Fed’s Kaplan Skeptical That Negative Rates Are ‘Viable’ in U.S.
(Bloomberg) -- Negative interest rates could be harmful for U.S. banks, limiting their usefulness as an emergency tool in an economic downturn, said Federal Reserve Bank of Dallas President Robert Kaplan.
“I’m a skeptic about whether that’s a viable option,” Kaplan said Thursday at an event in Dallas.
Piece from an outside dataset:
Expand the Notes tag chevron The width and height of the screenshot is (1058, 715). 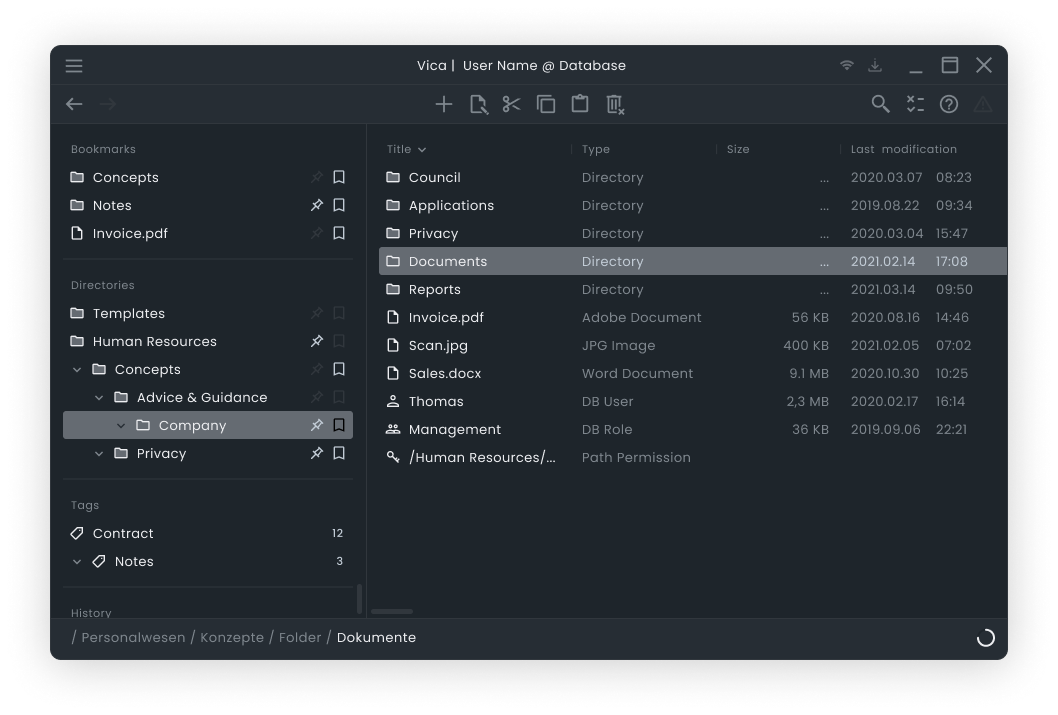click(x=77, y=562)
He was responding to a question citing a recent study by a San Francisco Fed economist, which found that negative rates could have spurred a faster U.S. recovery after the Great Recession.
The “big worry” would be “the impact on the financial system and the ability of financial intermediaries to actually be healthy and function,” Kaplan said.
Negative rates -- deployed in Europe and Japan in the aftermath of the financial crisis, though not in the U.S. -- are getting a second look from other researchers as well.
The International Monetary Fund published a blog on Feb. 5 examining how to make them work for central banks. It noted that rates historically have been cut by between 3 and 6 percentage points in a severe downturn. That means with rates still low globally, they could quickly be back at zero in the event of another slump.
“I have long thought the next recession would trigger the adoption of helicopter money and deeply negative Fed Funds,” wrote Societe Generale SA global strategist Albert Edwards in a note on Thursday. “Clients have been skeptical of the latter because of the negative impact on bank margins, but now I am more convinced than ever that we will see negative Fed Funds.”
At the Fed, U.S. policy makers have been far less taken by the theoretical benefits of charging savers to keep their cash in the bank. Kaplan’s warning highlights a longstanding concern that negative rates in the U.S. could deepen a downturn by triggering a painful credit crunch, as the country’s thousands of small banks struggle to stay in business.
This view got back-up recently from former U.S. Treasury Secretary Lawrence Summers, who’s signed on to a paper that warned negative rates could make matters worse by compressing bank profits.
They might also be in breach of U.S. law. Fed officials were advised during the crisis that they may lack the authority to impose negative rates in the U.S., because legislation allowing them to pay banks interest on excess reserves may not permit them to reverse that flow by charging interest.